## SHORT EXERCISE 1:
In the passage on determining PAH partition parameters, what does C_s stand for?
## SHORT EXERCISE 2:
Continue the passage on determining PAH partition parameters from where it stops.

## SELECTED TEXT:
____________________
2.5. Determination of the Partition Parameters of PAHs

The distribution and enrichment efficiency of four PAHs targets were characterized by enrichment coefficient and extraction efficiency. The enrichment factor (F) was determined by the ratio of the concentration of the four PAHs targets in the top phase to the concentration of the initial system.

$$\mathrm{F}=\frac{{\mathrm{C}}_{\mathrm{t}}}{{\mathrm{C}}_{\mathrm{s}}}$$

(1)

where the C_t is the concentration of four target PAHs in the top phase and C_s represents the concentration of four target PAHs in the initial system before two-phase separation. Extraction efficiency (E) is calculated thus:

$$\mathrm{E}=\frac{{\mathrm{C}}_{\mathrm{t}}\times {\mathrm{V}}_{\mathrm{t}}}{{\mathrm{M}}_{\mathrm{s}}}$$

(2)
____________________
## DATA EXTRACT:
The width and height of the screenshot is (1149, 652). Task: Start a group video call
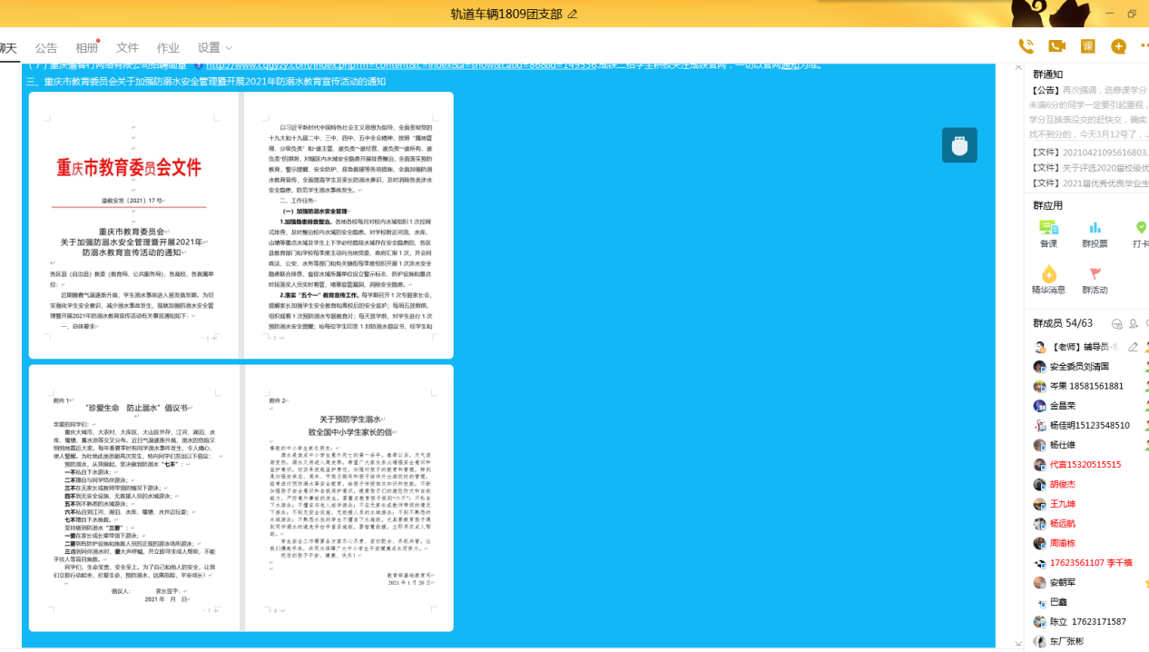(x=1056, y=46)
____________________
## TASK RESPONSE 1:
C_s is the concentration of the four target PAHs in the initial system before two-phase separation.

## TASK RESPONSE 2:
where C_t is the concentration of four target PAHs in the top phase, V_t denotes the column of top phase, and M_s is the total mass of four target PAHs added in the initial system. The phase ratio (R%) was defined as a ratio of the volume of top phase to the volume of bottom phase.

$$\mathrm{R}\%=\frac{{\mathrm{V}}_{\mathrm{t}}}{{\mathrm{V}}_{\mathrm{b}}}\times 100$$

(3)

where V_t and V_b refer to the volume of the top phase and bottom phase, respectively.

The achievements of the proposed ANN model and response surface methodology (RSM) were statistically measured by mean relative percent deviation (MRPD) and root mean square error (RMSE), defined as follows:

$$\mathrm{MRPD}=\frac{100}{\mathrm{n}}{{\displaystyle \sum }}_{\mathrm{i}=1}^{\mathrm{n}}\left|\frac{{\mathrm{y}}_{\mathrm{c},\mathrm{i}}-{\mathrm{y}}_{\mathrm{e},\mathrm{i}}}{{\mathrm{y}}_{\mathrm{e},\mathrm{i}}}\right|$$

(4)

$$\mathrm{RMSE}=\sqrt{\frac{{{\displaystyle \sum }}_{\mathrm{i}=1}^{\mathrm{n}}{\left({\mathrm{y}}_{\mathrm{c},\mathrm{i}}-{\mathrm{y}}_{\mathrm{e},\mathrm{i}}\right)}^2}{\mathrm{n}}}$$

(5)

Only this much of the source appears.